Assigned task:
Repeat exactly, and only, the lines from the one containing "Task: Minimize the" through the last line of the data below.

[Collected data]
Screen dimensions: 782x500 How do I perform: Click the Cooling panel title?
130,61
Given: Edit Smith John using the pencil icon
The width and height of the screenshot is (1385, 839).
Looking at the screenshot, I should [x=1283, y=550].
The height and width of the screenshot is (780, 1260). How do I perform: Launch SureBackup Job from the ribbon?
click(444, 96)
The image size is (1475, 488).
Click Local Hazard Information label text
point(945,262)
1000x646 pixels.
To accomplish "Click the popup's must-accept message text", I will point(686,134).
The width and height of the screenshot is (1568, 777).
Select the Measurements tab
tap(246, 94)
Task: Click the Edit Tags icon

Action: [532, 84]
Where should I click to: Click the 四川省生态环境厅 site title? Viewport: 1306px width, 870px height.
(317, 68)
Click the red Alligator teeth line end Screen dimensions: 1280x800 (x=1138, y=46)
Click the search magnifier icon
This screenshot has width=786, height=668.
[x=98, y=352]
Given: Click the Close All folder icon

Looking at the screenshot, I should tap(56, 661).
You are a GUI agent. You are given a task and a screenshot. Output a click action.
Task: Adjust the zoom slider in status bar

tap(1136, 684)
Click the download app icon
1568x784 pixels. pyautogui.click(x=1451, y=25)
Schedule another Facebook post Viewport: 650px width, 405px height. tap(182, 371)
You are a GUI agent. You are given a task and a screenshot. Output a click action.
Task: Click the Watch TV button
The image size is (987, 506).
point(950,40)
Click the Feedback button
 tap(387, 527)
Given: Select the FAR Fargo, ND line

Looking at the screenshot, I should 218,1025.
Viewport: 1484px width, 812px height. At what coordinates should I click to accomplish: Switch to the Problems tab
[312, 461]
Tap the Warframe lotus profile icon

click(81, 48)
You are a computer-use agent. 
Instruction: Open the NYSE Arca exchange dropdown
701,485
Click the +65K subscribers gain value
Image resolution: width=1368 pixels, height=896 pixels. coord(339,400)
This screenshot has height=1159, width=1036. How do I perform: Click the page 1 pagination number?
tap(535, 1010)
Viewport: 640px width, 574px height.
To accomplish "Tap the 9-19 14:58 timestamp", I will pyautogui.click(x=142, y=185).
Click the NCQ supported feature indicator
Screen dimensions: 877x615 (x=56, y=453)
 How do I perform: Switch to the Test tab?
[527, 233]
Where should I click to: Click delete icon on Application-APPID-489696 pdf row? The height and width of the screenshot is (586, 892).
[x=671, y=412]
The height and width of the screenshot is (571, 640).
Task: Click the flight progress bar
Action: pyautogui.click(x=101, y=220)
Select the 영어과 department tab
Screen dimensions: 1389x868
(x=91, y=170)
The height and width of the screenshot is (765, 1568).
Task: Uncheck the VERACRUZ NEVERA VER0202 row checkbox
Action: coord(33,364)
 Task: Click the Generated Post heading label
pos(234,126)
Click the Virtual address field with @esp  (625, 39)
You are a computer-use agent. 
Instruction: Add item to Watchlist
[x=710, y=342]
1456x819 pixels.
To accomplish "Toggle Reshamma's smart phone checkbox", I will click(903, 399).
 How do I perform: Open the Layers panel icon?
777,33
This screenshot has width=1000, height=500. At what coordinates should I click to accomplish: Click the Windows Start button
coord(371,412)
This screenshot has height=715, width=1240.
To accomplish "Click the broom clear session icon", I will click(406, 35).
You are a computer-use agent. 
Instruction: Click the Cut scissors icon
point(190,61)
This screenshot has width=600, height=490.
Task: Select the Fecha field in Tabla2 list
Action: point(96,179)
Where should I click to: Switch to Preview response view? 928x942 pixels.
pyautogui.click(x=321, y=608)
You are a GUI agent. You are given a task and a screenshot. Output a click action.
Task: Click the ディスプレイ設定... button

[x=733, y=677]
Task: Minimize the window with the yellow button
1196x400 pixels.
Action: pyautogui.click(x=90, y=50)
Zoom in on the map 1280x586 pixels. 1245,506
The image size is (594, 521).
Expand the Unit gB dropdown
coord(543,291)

Task output:
Task: Minimize the window with the yellow button
1196x400 pixels.
Action: pyautogui.click(x=90, y=50)
Zoom in on the map 1280x586 pixels. 1245,506
The image size is (594, 521).
Expand the Unit gB dropdown
coord(543,291)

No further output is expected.